→ DOCUMENT SECTION
SHAREHOLDERS VOTING AGREEMENT AND IRREVOCABLE PROXY
THIS XXXXXXX CENTRAL HOLDING, INC. SHAREHOLDERS VOTING
AGREEMENT AND IRREVOCABLE PROXY (this "Agreement") is made and entered into as
of this ___ day of __________,1996 by and among ________________________________
________________________________________________________________________________
(collectively, the "Holders" and Xxxx X. Xxxxxx ("Xxxxxx").
INTRODUCTION:
Each of the Holders have acquired shares of Class A common
stock ("Common Stock") of Xxxxxxx Central Holding, Inc. (the "Company")
pursuant to certain Stock Subscription Agreements, and have agreed to give
Xxxxxx an irrevocable proxy coupled with an interest to vote their shares of
Common Stock acquired pursuant thereto for the period set forth in this
Agreement.

→ DATA SEGMENT

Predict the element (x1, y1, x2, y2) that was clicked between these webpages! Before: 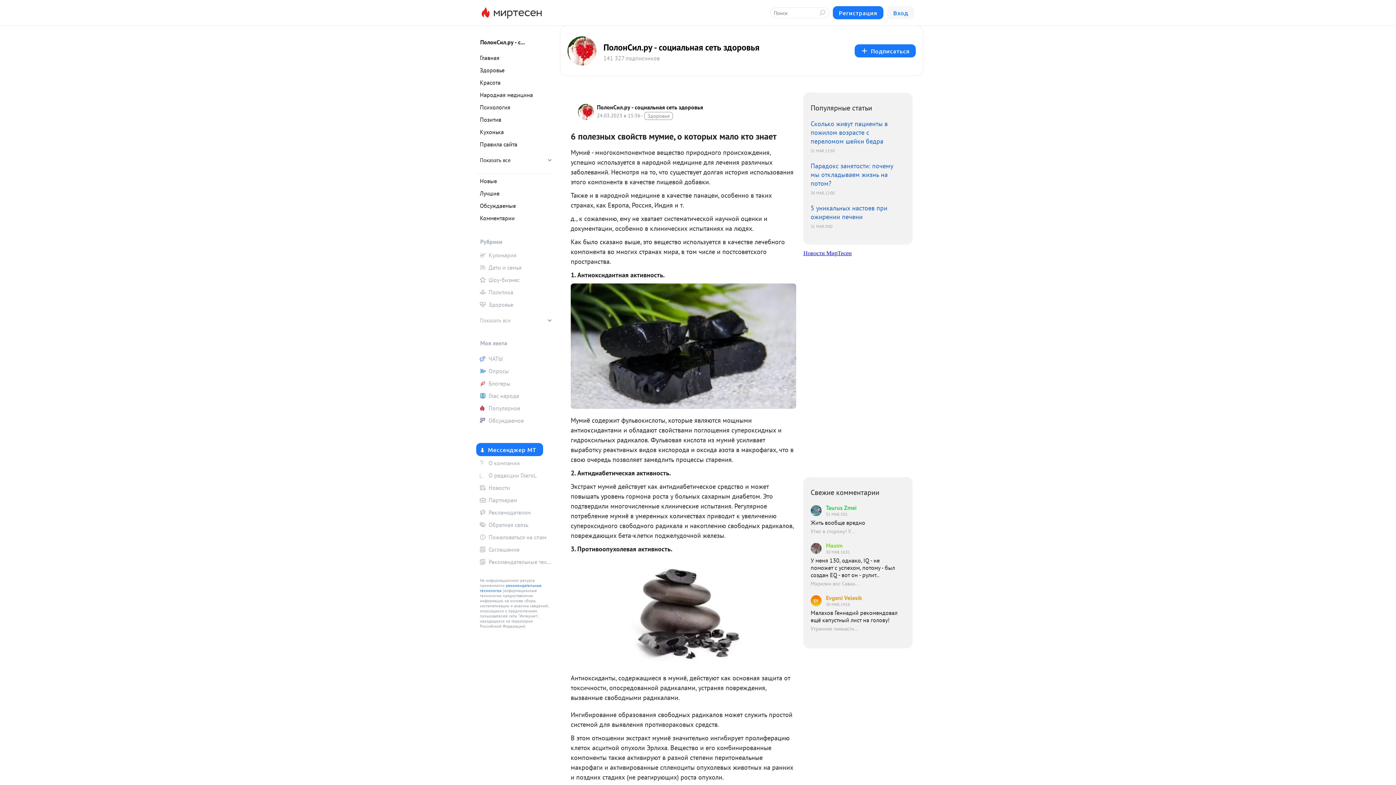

→ GIVEN PROBLEM 1
In the shareholders voting agreement, under what agreements did the Holders acquire their shares of Common Stock?
→ GIVEN PROBLEM 2
Go on with the shareholders voting agreement from the point where it stops.
The data is not needed for what comes next.

→ EXERCISE ANSWER 1
They acquired them under certain Stock Subscription Agreements.

→ EXERCISE ANSWER 2
NOW, THEREFORE, for good and valuable consideration, the
receipt and sufficiency of which hereby are acknowledged, each of the Holders
and Xxxxxx hereby agree as follows:
1. REPRESENTATIONS BY XXXXXX. Xxxxxx hereby
represents and warrants to each of the Holders that (a) he has the full power
and capacity necessary to enter into and perform his obligations under this
Agreement; (b) he has read all provisions of this Agreement, understands each
of such provisions, and voluntarily agrees to be bound thereby; (c) he has duly
executed and delivered this Agreement, and this Agreement is his valid and
binding obligation enforceable in accordance with its terms; and (d) the
execution and delivery of this Agreement by Bremer and the consummation by him
of the transactions contemplated for him hereby do not require the consent,
waiver, approval, license or authorization of or any filing with any person or
public authority, and will not violate, result in a breach of or the
acceleration of any obligation under, or constitute a default (or an event
which with notice or lapse of time or both would become a default), or give
rise to rights of termination, amendment or cancellation of, or result in the
creation of a lien or encumbrance on any of the property or assets of such
person under, any provision of any charter or by-law, indenture, mortgage,
lien, lease, agreement, contract, instrument, order, judgment, ordinance,
regulation or decree or restriction by which he or any of his properties or
assets is bound.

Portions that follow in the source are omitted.